SkySong helps Neolight grow and expand through commitment to innovation

Vivek Kopparthi, co-founder and CEO, left, and Chase Garrett, co-founder and VP of Business Development, right.

Some of the state’s most innovative companies call SkySong home, and Neolight is no different.

Neolight, a technology company that is in the final stages of releasing a device to eradicate neonatal jaundice, began as a start-up in 2014 as the brain child of two ASU students.

The company has developed a phototherapy treatment for infants with jaundice that can be administered with an at-home device, so children can be treated near their mothers, and not in the NICU. Neolight also projects that the device will deliver the safest and most efficient treatment.

The company got its start inside SkySong and continues to office there today.

“SkySong is home,” said Vivek Kopparthi, co-founder and CEO of Neolight. “This is where we started, we started off as student entrepreneurs from ASU. I was in business school and my business partner was getting his masters at Fulton.”

ASU’s Entrepreneurship + Innovation and SkySong helped Neolight get its start with funding, office space, patents, investors, talent recruiting and even mentorship.

“They say it takes a village to raise a start up,” he said. “This is our village.”

It’s a village they plan on growing into as they continue to add employees and launch their product.

“They gave us $20,000 in seed funding, one small desk to use and they also gave us free, unlimited coffee,” he said. “So we had one small desk in the corner facing Camelback Mountain, the view was awesome. We grew from having one desk to two desks to four desks to the whole corner, then we had this whole strip and we realized we’d grown out of the space.”

The company continued to prove itself last year when it won the Steve Case Bus Tour pitch competition where the Revolution CEO and former AOL co-founder awarded Neolight with the top prize — a $100,000 investment.

Neolight now has a full suite in SkySong’s Building 1.
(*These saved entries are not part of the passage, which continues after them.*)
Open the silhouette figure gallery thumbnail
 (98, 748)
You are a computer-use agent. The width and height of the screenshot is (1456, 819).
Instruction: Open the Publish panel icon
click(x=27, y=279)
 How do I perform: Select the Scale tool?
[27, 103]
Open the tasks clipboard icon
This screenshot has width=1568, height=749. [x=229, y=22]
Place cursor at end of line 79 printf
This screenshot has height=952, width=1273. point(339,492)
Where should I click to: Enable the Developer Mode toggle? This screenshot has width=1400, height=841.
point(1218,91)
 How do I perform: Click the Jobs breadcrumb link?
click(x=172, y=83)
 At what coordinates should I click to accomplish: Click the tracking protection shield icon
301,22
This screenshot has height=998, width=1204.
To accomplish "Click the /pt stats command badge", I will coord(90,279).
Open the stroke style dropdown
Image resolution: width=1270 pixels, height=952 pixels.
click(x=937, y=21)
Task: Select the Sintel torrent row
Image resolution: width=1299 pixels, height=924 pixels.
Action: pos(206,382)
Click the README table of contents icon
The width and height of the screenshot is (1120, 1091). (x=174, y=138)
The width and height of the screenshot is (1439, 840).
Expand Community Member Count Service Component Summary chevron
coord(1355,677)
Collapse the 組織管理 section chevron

Kopparthi hopes that by next year, they’ll have their own floor at SkySong, and it’s the entrepreneurial spirit of SkySong that helps him stay focused.

“There’s a lot of synergy and a lot of startups at work at SkySong so that’s always that competitive environment,” he said. “It’s not just competitive but on a bored and sad day you see a couple of other entrepreneurs hustling and working so hard so you just kind of get that drive.”

Now, the company has eleven employees, with plans to nearly double within a year, and hopes to release their product by the end of 2017, just three short years after it was conceptualized.

“Arizona State University is so proud of what our former students, and now business leaders, have accomplished with Neolight,” said Sethuraman Panchanathan, executive vice president of Knowledge Enterprise Development and chief research and innovation officer at Arizona State University. “Not only have they established a great company to develop life-changing technology infants with jaundice and their families, they are an excellent example of the innovation and growth that occurs here at SkySong.”

Neolight serves as an example of how innovation can thrive at SkySong — growing from an idea developed by students to an established company and commercial tenant within SkySong. SkySong has become one of the most important economic engines in the Valley because of its instrumental role in helping cutting-edge companies like Neolight grow.